## Set problem A
In the passage on self-publishing, rewrite the part from "Addressing such myths, misinformation" up to and including "(grants) ignored self-publishing.", replacing "myths" with "falsehoods".

## Source document

------

All of these are untrue, prejudices masquerading as facts. Also, self-publishing and trade-publishing are not mutually exclusive. For the indie author, trade publishing is one of a number of author services to choose from, and many of our members move between one publishing pathway and the other for different projects.
Addressing such myths, misinformation and misunderstandings around self-publishing with the facts and figures is a big part of ALLi’s work. For example, the UK Arts Council recently looked at the 10,000 bestselling fiction titles over the last five years and concluded that: “Outside of the top 1,000 authors (at most), printed book sales alone simply cannot provide a decent income… a source of deep concern.” The Council’s concern is understandable but its solution (grants) ignored self-publishing.
Those writing the report either didn’t know, or failed to point out that authors who self-publish, or combine trade- and self-publishing, make more money. Written Word Media (WWM), an author marketing agency, was running an analysis of the global market at the same time. They found that of all the authors they surveyed who earned more than $100K, none was purely trade-published: 72% were self-publishing only and 28% were what they call “hybrid authors”, publishing both through trade- and self-publishing platforms.
To be fair, WWM point out that “only about 5% of overall respondents were solely traditionally published (James Patterson did not take our survey), so traditionally published authors didn’t make up a big part of the surveyed audience”, but they believe it significant, nonetheless, and representative that “none of them were in the 100K club”. (See Facts Panel for more).
In the Alliance of Independent Authors, 5% of our membership has sold more than 50,000 books in the past two years or had equivalent reads on Kindle Unlimited, and we have a number of members who have sold over a million books (one has now exceeded 3 million sales in the thriller genre). Many thousands of others are producing work of outstanding literary merit.
Equally of interest are those who are not making a killing, creatively or commercially, but just making a living. Doing their thing and selling in sufficient numbers to quit their jobs and become full-time writers. You’ve probably never heard their names but they are happily building their readership and their author businesses.
When you look at this from a business perspective, it’s clear why self-publishing makes this possible in a way trade publishing never can. If you don’t have any control over your metadata, your marketing, your pricing, your distribution network, or your rights, you’re not actually in business as an author at all. Other people have licensed your assets and are looking after your business. You’re an artist, at the financial mercy of a system built around a few selected winners.
Of course self-publishing doesn’t guarantee an income either but it does deliver equal opportunity. Authors may relish the challenges of self-publishing or may quail at them, but poverty for the majority is not systemic, built into the business practices.

------

## Given records
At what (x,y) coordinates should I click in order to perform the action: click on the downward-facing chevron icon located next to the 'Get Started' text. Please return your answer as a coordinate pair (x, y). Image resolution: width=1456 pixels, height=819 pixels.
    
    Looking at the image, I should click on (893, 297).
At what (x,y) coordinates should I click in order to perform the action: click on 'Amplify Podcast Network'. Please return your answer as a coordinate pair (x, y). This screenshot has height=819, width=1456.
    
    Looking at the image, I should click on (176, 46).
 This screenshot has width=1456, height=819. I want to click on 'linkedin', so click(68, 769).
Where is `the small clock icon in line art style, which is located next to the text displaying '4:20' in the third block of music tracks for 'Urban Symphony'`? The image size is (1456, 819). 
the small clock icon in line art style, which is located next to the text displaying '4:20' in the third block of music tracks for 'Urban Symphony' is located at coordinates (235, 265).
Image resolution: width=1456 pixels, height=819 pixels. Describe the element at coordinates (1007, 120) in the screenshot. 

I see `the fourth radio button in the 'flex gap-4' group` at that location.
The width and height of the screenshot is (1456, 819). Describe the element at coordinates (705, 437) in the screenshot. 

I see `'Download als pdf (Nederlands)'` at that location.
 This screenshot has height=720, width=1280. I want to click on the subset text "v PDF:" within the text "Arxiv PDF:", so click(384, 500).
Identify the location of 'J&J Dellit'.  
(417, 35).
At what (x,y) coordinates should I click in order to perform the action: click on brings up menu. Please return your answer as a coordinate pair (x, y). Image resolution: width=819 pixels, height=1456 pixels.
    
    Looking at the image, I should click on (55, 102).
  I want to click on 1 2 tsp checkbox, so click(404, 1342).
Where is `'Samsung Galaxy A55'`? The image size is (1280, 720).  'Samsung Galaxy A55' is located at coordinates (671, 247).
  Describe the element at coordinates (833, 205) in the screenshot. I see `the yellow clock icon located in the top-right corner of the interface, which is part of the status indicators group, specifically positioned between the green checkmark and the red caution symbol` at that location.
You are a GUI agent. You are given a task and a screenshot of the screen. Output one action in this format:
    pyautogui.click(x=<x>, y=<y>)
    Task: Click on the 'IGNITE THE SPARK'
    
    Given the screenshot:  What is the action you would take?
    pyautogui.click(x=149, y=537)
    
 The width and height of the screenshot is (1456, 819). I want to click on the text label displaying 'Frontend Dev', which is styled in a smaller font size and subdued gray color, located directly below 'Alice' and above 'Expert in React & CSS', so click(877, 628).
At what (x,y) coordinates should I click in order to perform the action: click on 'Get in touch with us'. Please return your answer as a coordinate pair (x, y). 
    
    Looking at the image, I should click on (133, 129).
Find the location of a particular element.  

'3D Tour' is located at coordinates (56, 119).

------

## Set problem B
Copy out the rows word for word, from the line with "The width and height of the screenshot is (1456, 819). Describe" up to and including the line with "I want to click on 1", and give nothing else.

## Complete response A
Addressing such falsehoods, misinformation and misunderstandings around self-publishing with the facts and figures is a big part of ALLi’s work. For example, the UK Arts Council recently looked at the 10,000 bestselling fiction titles over the last five years and concluded that: “Outside of the top 1,000 authors (at most), printed book sales alone simply cannot provide a decent income… a source of deep concern.” The Council’s concern is understandable but its solution (grants) ignored self-publishing.

## Complete response B
The width and height of the screenshot is (1456, 819). Describe the element at coordinates (705, 437) in the screenshot. 

I see `'Download als pdf (Nederlands)'` at that location.
 This screenshot has height=720, width=1280. I want to click on the subset text "v PDF:" within the text "Arxiv PDF:", so click(384, 500).
Identify the location of 'J&J Dellit'.  
(417, 35).
At what (x,y) coordinates should I click in order to perform the action: click on brings up menu. Please return your answer as a coordinate pair (x, y). Image resolution: width=819 pixels, height=1456 pixels.
    
    Looking at the image, I should click on (55, 102).
  I want to click on 1 2 tsp checkbox, so click(404, 1342).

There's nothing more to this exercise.